Here, the ALJ applied the special technique for evaluating Plaintiff's medically determinable mental impairment of adjustment disorder, with mixed anxiety and depressed mood finding that said condition does not cause more than minimal limitation in Plaintiff's ability to perform basic mental work activities. He expressly stated, "[i]n making this finding, the undersigned has considered the four broad functional areas set out in the disability regulations for evaluating mental disorders and in section 12.00C of the Listing of Impairments []." The ALJ then explained his findings that support his ratings of no more than "mild" limitation in any of the first three functional areas and "no" episodes of decompensation which have been of extended duration in the fourth area. Citing to the regulations governing the special technique for evaluation of mental impairments, the ALJ concluded that Plaintiff's mental impairment is non-severe because it causes no more than mild limitation in any of the first three functional areas and no limitation in the fourth area. See 20 C.F.R. 404.1520a(d)(1). Therefore, the Court finds no error.

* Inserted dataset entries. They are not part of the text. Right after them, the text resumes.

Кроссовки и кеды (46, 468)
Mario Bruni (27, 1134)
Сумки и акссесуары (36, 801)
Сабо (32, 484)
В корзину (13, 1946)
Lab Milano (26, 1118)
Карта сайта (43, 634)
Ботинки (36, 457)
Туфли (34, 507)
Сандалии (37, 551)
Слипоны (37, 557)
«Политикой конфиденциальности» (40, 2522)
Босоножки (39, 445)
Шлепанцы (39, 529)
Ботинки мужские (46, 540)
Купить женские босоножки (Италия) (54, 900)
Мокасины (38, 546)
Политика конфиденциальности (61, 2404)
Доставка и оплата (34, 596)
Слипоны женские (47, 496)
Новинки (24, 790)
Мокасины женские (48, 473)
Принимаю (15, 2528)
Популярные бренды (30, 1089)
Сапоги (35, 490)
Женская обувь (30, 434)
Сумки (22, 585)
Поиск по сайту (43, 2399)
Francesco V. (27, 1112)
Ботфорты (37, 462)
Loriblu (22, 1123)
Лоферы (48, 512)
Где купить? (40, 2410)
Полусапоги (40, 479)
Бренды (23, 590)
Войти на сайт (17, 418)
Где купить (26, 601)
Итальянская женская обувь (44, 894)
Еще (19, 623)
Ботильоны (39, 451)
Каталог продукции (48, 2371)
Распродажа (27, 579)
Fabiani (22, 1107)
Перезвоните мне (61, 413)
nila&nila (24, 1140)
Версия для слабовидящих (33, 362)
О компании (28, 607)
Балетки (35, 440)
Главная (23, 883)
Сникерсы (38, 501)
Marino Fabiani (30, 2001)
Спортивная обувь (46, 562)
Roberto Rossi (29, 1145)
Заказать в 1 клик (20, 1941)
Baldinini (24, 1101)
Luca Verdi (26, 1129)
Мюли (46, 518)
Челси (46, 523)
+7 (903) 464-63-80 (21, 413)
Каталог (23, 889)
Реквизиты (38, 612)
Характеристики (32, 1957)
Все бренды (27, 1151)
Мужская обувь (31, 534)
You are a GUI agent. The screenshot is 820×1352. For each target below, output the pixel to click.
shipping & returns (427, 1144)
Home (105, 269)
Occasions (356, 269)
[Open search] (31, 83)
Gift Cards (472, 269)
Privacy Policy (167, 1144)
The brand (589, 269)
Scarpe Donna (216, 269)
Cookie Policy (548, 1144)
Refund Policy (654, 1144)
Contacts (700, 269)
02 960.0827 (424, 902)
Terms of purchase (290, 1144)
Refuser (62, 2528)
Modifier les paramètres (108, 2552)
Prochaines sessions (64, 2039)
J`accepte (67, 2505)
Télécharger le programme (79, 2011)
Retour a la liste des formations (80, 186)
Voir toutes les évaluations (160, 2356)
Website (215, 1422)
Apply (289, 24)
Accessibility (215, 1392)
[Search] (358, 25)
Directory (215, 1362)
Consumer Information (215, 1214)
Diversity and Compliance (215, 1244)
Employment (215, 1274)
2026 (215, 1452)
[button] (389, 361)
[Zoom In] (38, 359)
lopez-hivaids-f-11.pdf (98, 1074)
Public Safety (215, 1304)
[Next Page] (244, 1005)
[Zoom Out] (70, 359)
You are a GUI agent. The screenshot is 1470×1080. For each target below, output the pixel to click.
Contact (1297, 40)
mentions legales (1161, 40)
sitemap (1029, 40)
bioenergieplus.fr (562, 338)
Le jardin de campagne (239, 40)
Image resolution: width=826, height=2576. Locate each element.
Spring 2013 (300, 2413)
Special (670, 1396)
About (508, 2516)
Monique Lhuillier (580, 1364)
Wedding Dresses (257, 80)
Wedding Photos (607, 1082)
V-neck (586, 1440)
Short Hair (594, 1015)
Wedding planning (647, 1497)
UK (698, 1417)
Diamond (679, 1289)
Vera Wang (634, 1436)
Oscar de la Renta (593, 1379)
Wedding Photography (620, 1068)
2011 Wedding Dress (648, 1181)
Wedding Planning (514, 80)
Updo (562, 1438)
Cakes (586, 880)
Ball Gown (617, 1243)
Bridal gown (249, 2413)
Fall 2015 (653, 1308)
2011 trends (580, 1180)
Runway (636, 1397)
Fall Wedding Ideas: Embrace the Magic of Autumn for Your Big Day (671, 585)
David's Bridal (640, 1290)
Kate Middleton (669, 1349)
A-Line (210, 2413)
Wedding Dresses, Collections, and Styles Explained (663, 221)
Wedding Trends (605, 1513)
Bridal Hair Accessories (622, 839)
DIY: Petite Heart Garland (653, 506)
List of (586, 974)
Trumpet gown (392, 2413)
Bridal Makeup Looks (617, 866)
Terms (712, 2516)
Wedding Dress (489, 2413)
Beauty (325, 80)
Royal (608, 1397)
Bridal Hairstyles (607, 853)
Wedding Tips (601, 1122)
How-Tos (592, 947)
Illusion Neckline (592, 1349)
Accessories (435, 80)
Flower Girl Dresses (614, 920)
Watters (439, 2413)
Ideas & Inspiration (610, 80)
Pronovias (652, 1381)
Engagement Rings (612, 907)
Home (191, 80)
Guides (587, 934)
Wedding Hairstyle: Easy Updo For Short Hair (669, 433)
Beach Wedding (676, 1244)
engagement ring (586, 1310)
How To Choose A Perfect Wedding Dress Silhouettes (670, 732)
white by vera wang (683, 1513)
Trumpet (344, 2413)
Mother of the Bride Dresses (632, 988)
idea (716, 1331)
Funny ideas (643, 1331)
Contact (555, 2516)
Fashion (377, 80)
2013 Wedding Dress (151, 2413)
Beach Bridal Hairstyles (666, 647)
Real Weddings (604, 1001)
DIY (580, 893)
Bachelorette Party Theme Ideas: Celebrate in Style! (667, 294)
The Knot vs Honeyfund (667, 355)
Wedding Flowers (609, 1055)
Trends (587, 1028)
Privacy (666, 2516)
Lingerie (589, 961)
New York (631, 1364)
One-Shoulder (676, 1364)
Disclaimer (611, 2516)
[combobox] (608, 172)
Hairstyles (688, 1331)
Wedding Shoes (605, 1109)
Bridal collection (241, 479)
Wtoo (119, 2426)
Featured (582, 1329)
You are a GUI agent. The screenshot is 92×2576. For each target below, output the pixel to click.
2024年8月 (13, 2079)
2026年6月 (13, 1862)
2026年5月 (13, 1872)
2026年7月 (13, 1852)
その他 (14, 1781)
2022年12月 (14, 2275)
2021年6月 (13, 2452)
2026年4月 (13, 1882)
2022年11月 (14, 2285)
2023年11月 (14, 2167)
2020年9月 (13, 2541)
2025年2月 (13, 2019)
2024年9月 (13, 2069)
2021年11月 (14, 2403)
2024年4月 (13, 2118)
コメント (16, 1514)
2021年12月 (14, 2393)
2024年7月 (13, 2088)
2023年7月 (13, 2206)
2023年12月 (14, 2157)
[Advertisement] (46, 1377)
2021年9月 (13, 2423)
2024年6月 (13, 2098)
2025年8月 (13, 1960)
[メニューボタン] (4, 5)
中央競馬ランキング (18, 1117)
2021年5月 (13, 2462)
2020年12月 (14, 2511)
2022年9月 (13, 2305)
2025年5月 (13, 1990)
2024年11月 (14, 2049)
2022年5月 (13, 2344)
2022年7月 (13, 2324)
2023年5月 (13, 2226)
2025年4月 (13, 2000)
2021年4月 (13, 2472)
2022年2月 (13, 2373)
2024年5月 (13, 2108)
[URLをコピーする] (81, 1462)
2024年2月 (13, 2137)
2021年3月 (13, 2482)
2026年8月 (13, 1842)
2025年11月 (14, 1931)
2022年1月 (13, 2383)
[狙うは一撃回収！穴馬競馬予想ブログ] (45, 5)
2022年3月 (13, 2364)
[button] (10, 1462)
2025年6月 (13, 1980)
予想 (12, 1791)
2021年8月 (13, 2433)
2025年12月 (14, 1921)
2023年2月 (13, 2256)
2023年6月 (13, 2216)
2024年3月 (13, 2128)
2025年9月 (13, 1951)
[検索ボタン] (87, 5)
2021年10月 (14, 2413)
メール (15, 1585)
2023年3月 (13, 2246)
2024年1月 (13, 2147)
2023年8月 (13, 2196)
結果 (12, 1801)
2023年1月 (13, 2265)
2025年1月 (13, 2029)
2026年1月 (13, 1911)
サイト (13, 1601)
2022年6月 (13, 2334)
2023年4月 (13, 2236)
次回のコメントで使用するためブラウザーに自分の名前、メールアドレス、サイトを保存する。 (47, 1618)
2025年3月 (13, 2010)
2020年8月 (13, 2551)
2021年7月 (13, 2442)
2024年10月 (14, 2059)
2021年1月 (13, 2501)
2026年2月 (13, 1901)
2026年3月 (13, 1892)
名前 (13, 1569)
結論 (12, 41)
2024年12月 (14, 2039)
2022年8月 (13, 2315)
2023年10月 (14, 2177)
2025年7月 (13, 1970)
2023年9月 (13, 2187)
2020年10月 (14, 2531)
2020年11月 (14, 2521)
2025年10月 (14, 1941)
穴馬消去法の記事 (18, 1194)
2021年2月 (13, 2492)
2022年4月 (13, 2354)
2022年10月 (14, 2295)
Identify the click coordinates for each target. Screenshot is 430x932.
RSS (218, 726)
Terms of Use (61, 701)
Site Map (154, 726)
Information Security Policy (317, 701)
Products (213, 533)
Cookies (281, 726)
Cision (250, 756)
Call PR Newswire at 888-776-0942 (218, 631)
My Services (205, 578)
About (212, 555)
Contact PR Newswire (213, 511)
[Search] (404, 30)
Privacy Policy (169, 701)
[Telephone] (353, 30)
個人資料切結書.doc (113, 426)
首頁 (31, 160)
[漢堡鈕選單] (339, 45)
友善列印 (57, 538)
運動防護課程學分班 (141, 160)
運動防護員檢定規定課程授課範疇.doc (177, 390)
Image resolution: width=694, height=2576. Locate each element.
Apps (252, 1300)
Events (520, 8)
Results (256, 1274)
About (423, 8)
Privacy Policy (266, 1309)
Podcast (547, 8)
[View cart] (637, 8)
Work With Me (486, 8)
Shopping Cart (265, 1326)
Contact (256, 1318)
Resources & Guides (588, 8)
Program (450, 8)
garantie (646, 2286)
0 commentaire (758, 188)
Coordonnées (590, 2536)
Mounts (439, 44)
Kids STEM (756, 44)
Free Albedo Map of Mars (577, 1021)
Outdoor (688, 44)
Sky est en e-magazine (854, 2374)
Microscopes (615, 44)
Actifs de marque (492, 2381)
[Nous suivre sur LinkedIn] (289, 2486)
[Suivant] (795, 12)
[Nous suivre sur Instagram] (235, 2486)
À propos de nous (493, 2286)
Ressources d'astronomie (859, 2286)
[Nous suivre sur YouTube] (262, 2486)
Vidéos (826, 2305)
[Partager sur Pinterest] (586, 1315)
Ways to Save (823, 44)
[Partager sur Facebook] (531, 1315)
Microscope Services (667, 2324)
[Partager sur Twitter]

Substantial evidence supports the ALJ's decision to deny Plaintiff's claim for disability insurance benefits in this case. Consequently, the ALJ's decision is affirmed.

Based upon the foregoing discussion,

IT IS ORDERED that the decision of the ALJ and the Commissioner of Social Security be affirmed;

IT IS FURTHER ORDERED that the Clerk of the Court shall enter judgment accordingly. The judgment will serve as the mandate of this Court.